Challenges we ran into
Our greatest challenge was dealing with the evil program known as "AutoDesk Inventor" in which we funneled hours of frustration into attempting to learn to create 3D models, I have never experienced such rage until this event. However, despite this, we were able to create models that accurately reflected our vision. We also have very limited experience constructing graphical user interfaces, and thus we had to settle for a mock-up of what it would look like.

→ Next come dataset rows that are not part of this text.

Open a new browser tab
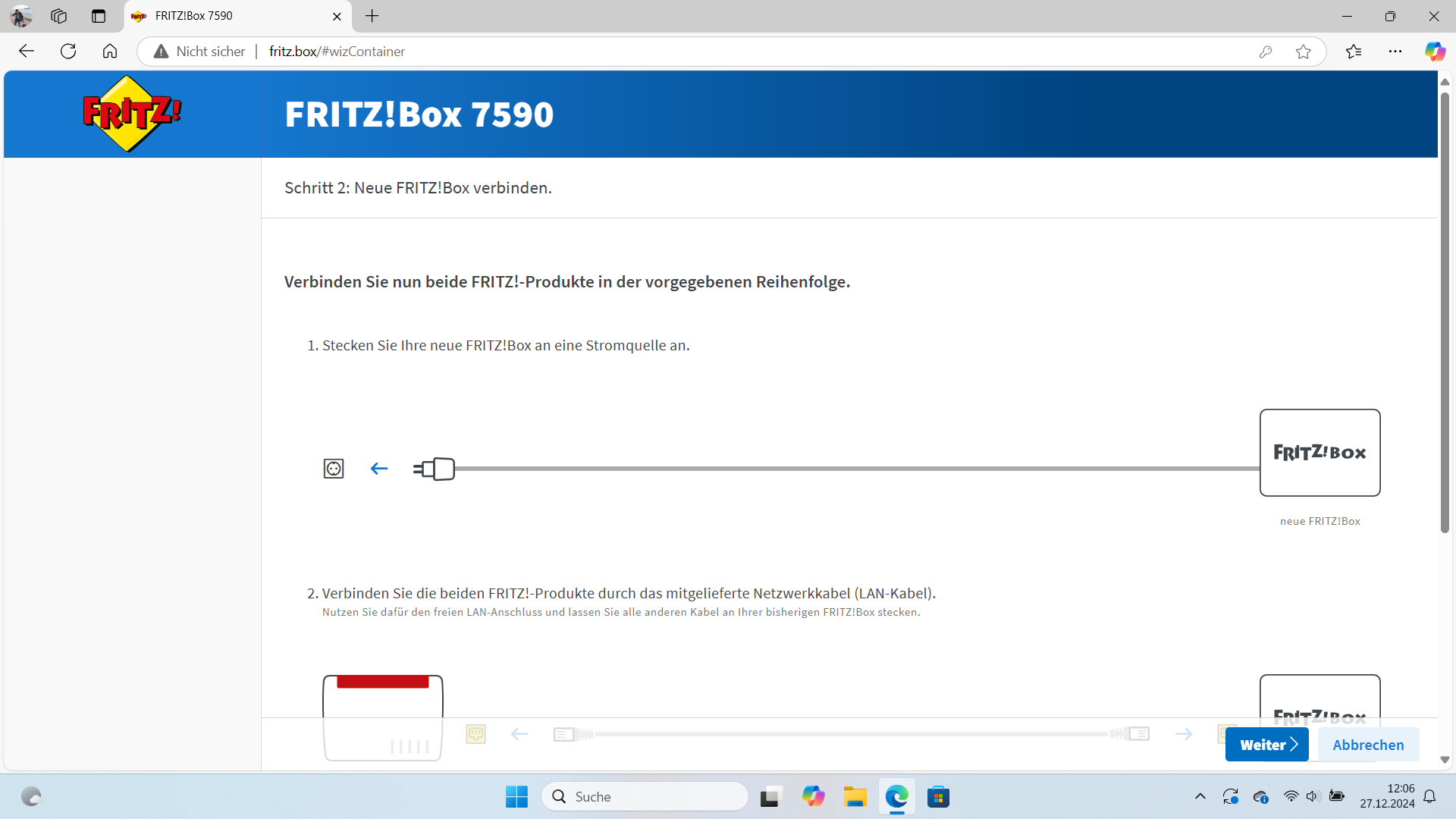The height and width of the screenshot is (819, 1456). 372,16
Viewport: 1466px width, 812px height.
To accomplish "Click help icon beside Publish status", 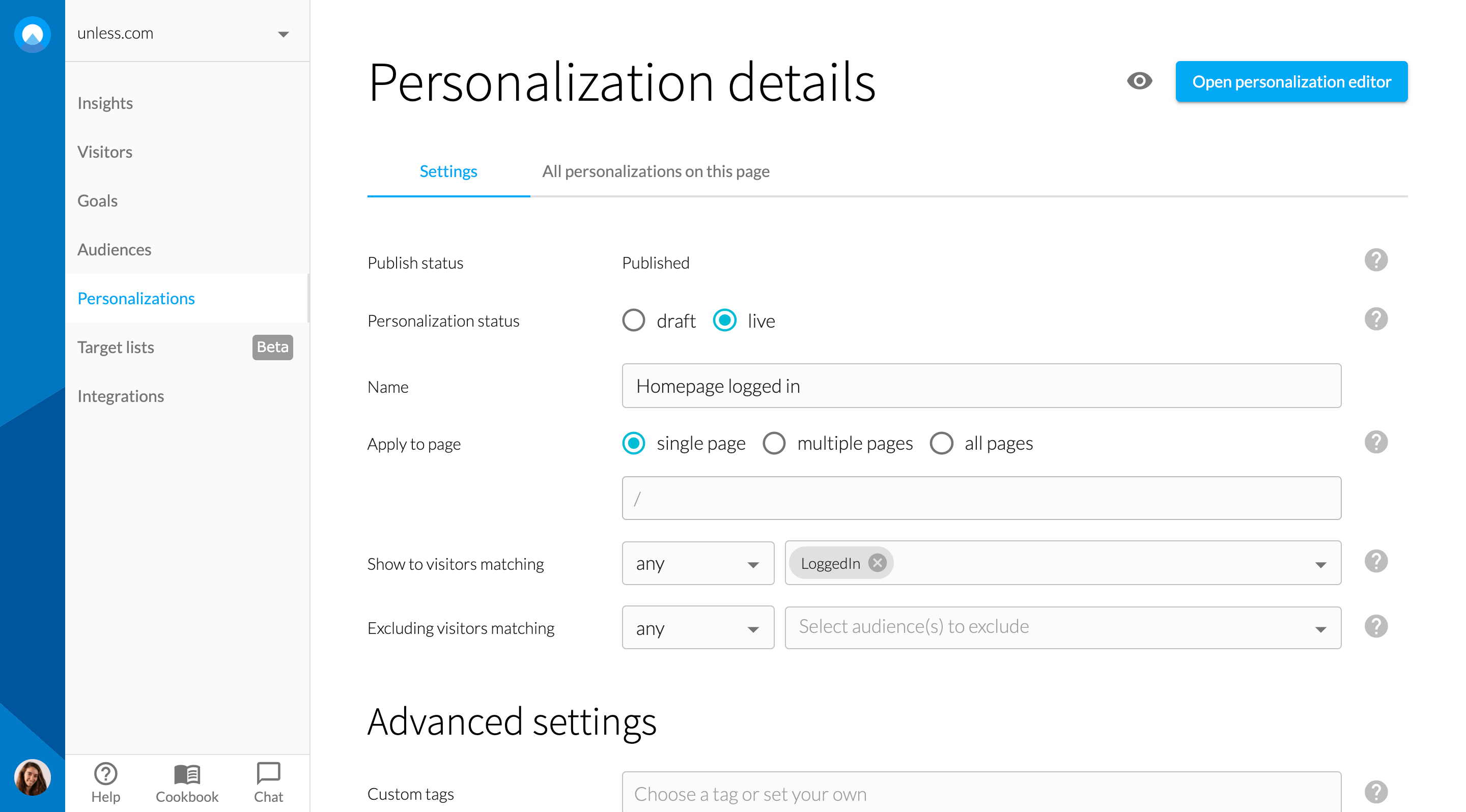I will [1375, 260].
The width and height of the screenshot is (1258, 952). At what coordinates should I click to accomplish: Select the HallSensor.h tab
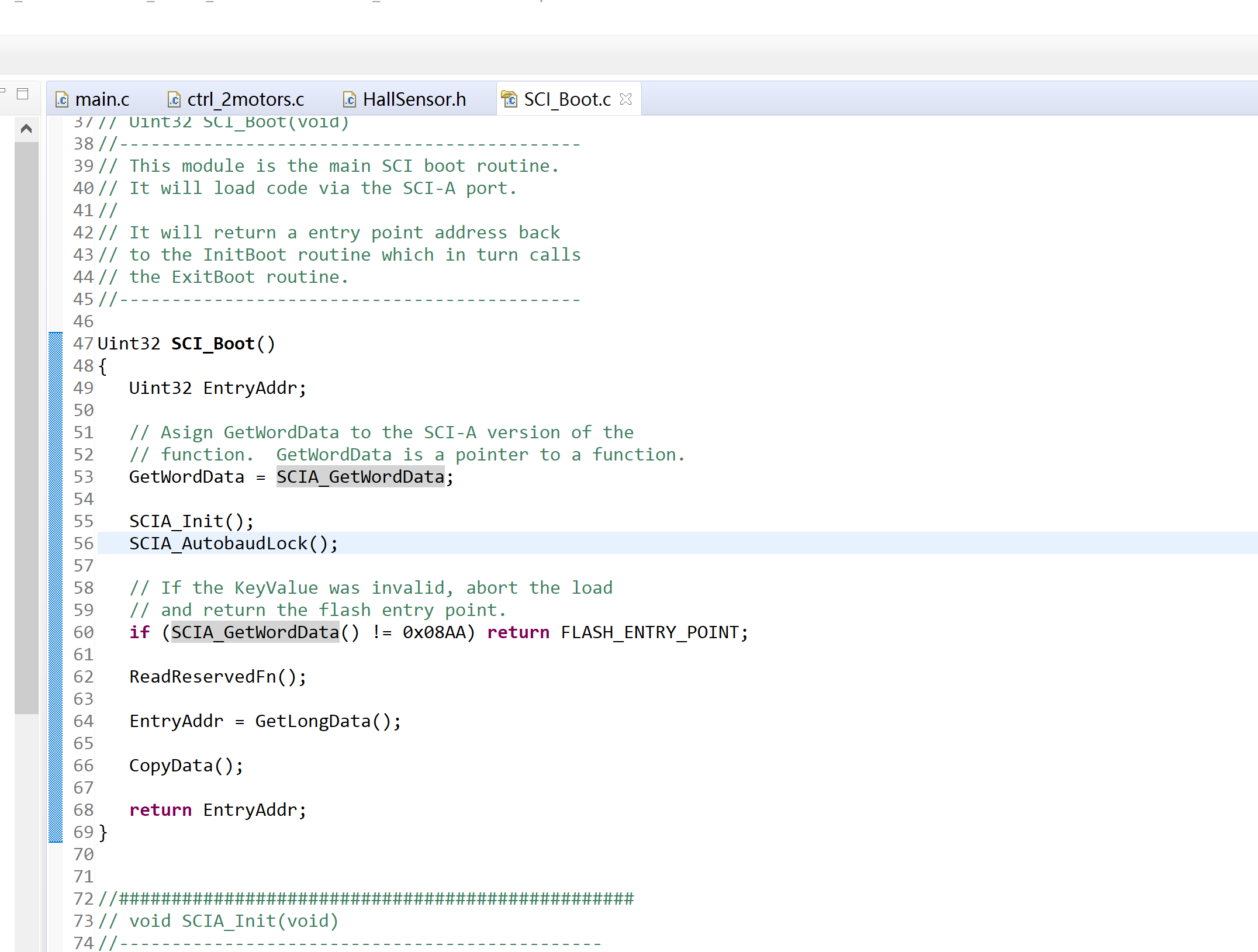coord(414,100)
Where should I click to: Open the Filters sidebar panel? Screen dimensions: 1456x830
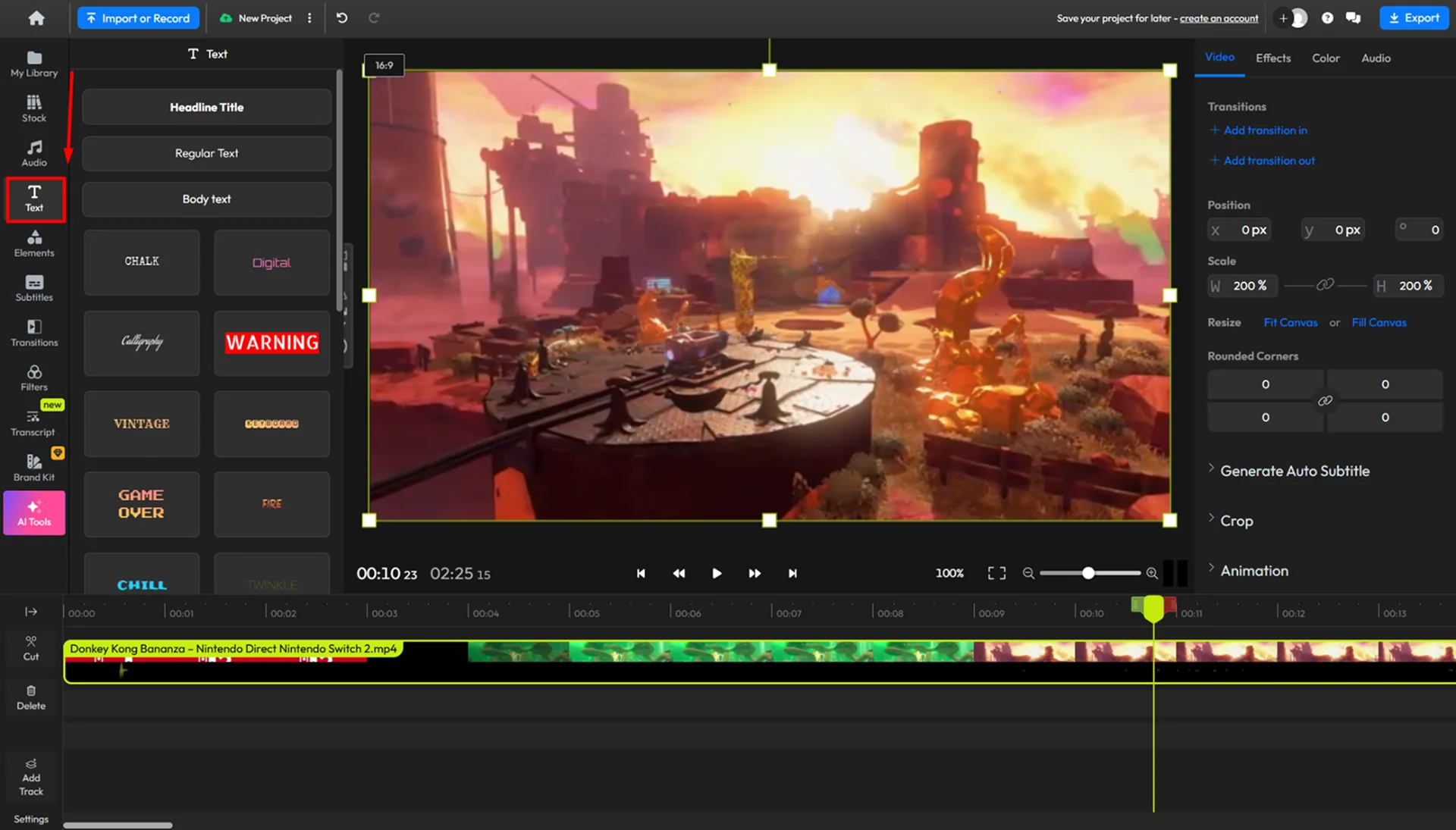pos(34,377)
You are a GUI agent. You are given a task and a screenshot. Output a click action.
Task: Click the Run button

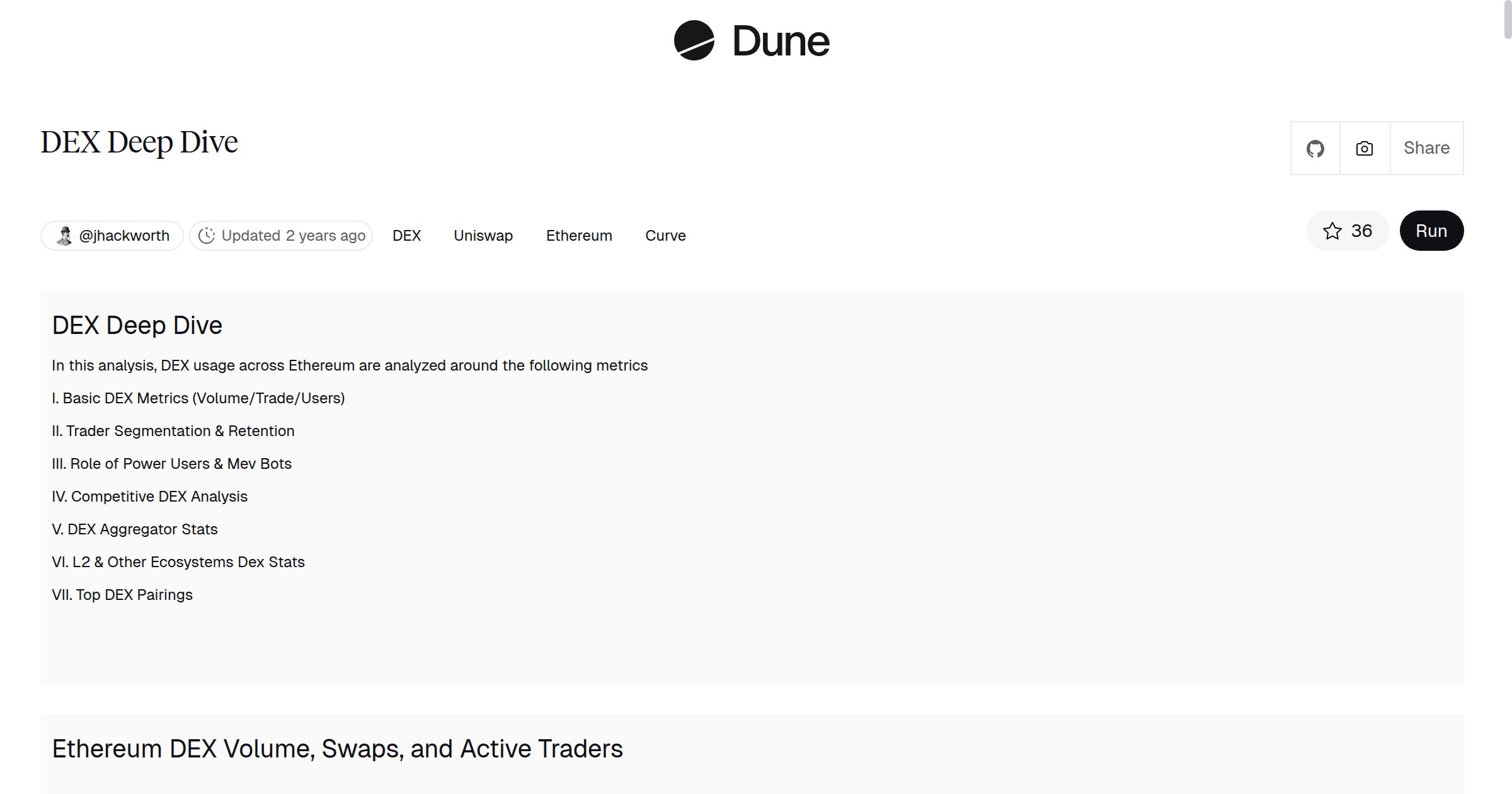coord(1431,231)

Accomplishments that we're proud of
Particularly proud of how nice the solar panels look in the 3-D models, but aside from that, we're proud of the design and its huge multi-use and efficient ability in relocating with little to no infrastructure intrusions.
What we learned
We learned that we really dislike using the program "AutoDesk Inventor" an how little we know about app development. Additionally we learned valuable information relating to students disabilities that I was blind to 24 hours ago.
What's next for Monolith
Potentially carrying on the development of its design in a hardware hackathon two weeks from now, and depending on how valuable the judges and students find it, maybe more.